CAIRO — Egypt’s election commission brushed aside fraud allegations Monday and confirmed a Muslim Brotherhood candidate and a former prime minister will compete in a run-off election next month for the nation’s first freely elected president. CAIRO — Egypt’s election
CAIRO — Egypt’s election commission brushed aside fraud allegations Monday and confirmed a Muslim Brotherhood candidate and a former prime minister will compete in a run-off election next month for the nation’s first freely elected president.
The results mean Mohamed Morsi, a conservative Muslim Brotherhood member, will face secularist Ahmed Shafik in a battle between political Islam and a loyalist to Hosni Mubarak’s deposed regime.
Official figures showed Morsi led last week’s first round election with 5.76 million votes followed by Shafik with 5.5 million.
The Supreme Presidential Election Commission rejected claims of bribery and fraud by losing candidates, including Hamdeen Sabahi, a socialist who came in third. Sabahi trailed Shafik by about 600,000 votes and was regarded by the cultural elite as an ideal alternative to Morsi and Shafik.

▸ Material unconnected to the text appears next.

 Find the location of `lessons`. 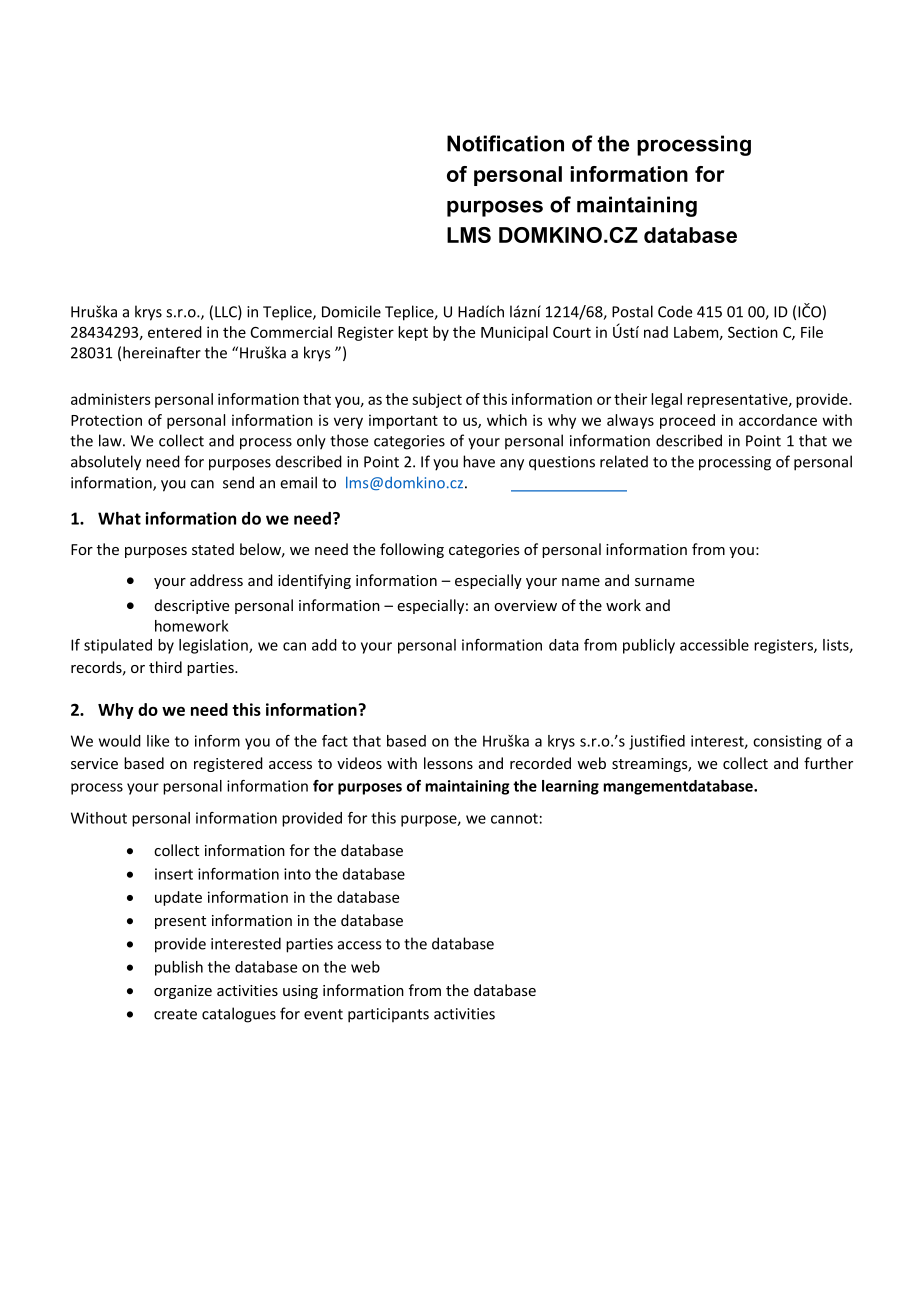

lessons is located at coordinates (448, 763).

“I cannot call this election clean under any circumstances,” said Abdel Moneim Aboul Fotouh, a liberal Islamist who had been a front-runner but finished fourth, at a news conference on Monday. “The national conscience does not allow for labeling these elections as honest.”
The appeals by Aboul Fotouh and others “were not based on justifications of law and facts that could lead to nullifying the electoral process,” said Farouk Sultan, head of the commission. He added that rumors suggesting at least 600,000 army and police officers voted — mostly for Shafik — were false. Egypt does not allow soldiers and policemen to cast ballots.

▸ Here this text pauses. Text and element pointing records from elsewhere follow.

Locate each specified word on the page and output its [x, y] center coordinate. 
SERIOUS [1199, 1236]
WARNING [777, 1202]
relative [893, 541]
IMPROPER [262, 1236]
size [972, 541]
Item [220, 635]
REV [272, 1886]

The election was regarded as one of the most transparent in the nation’s history. Judges oversaw polling stations and ballots for 13 candidates. The military-backed government allowed national and international monitors, including the Carter Center, founded by former President Jimmy Carter, access to much of the process.
Carter told reporters over the weekend that violations occurred but not enough to mar the integrity of the outcome. The poll, he said, was a “great step forward” from the elections held during the 30 years of Mubarak’s oppressive rule. Voter turnout was more than 46 percent, not as high as officials anticipated and much lower than in parliamentary elections.

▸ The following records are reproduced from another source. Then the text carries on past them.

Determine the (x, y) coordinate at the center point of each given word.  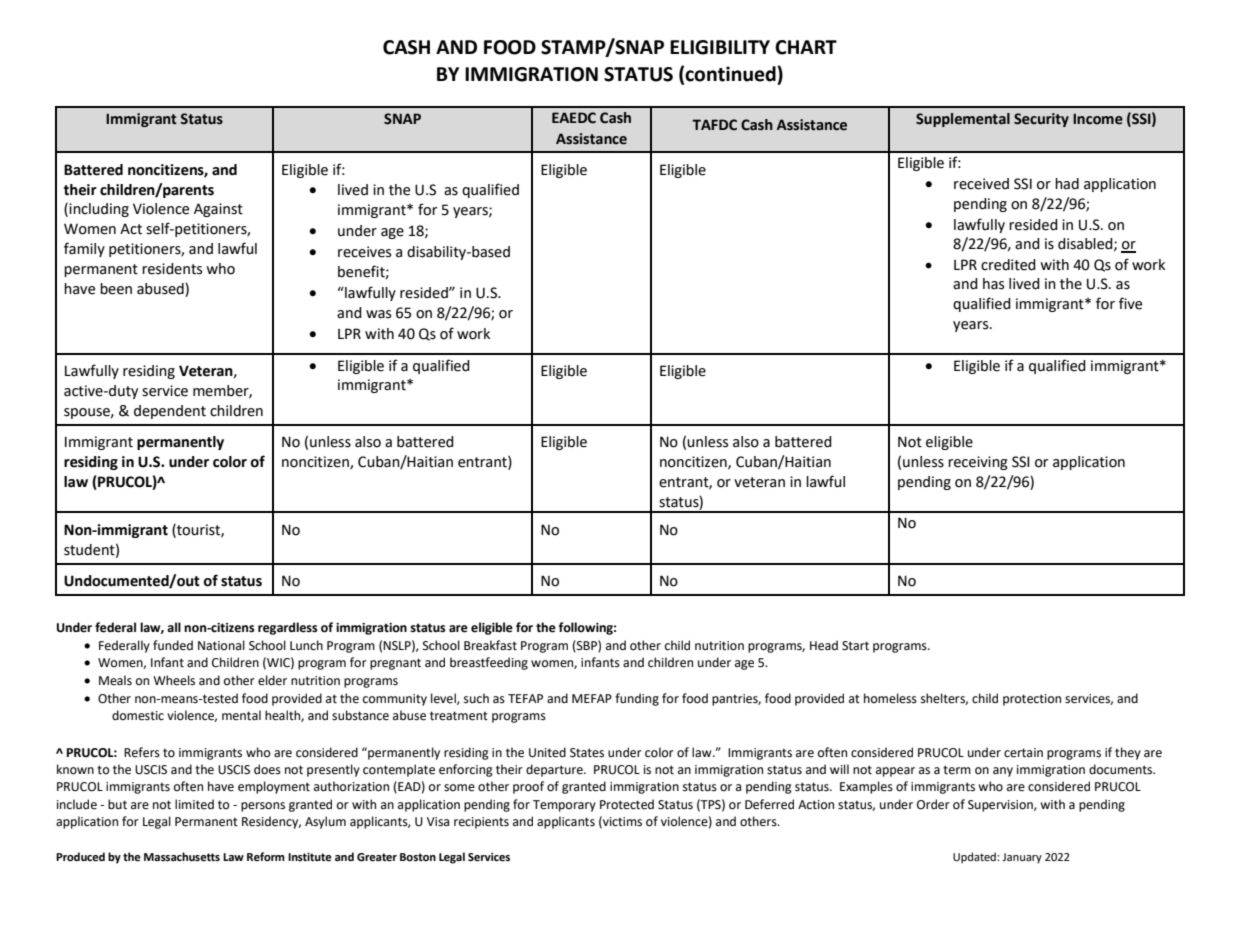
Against (218, 210)
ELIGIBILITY (720, 47)
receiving (978, 463)
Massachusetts (182, 857)
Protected (627, 804)
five (1130, 303)
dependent (170, 412)
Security (1041, 120)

Egyptians now face a polarizing race between two camps that have battled one another for decades in the Arab world’s most populous state. Morsi of the Muslim Brotherhood, once the most potent opposition to Mubarak and which now controls nearly half of parliament, is running against Shafik, a retired air force general who epitomizes the law-and-order tone of the toppled regime.
One legal challenge remains to Shafik’s candidacy. Parliament passed a law, which was endorsed by the military, forbidding former top Mubarak officials from running for president. The matter is before a court but the election commission indicated it makes the final decision.
The run-off is scheduled for June 16-17. The country has yet to draft a new constitution but ruling military leaders have promised to turn power over to a civilian government by July.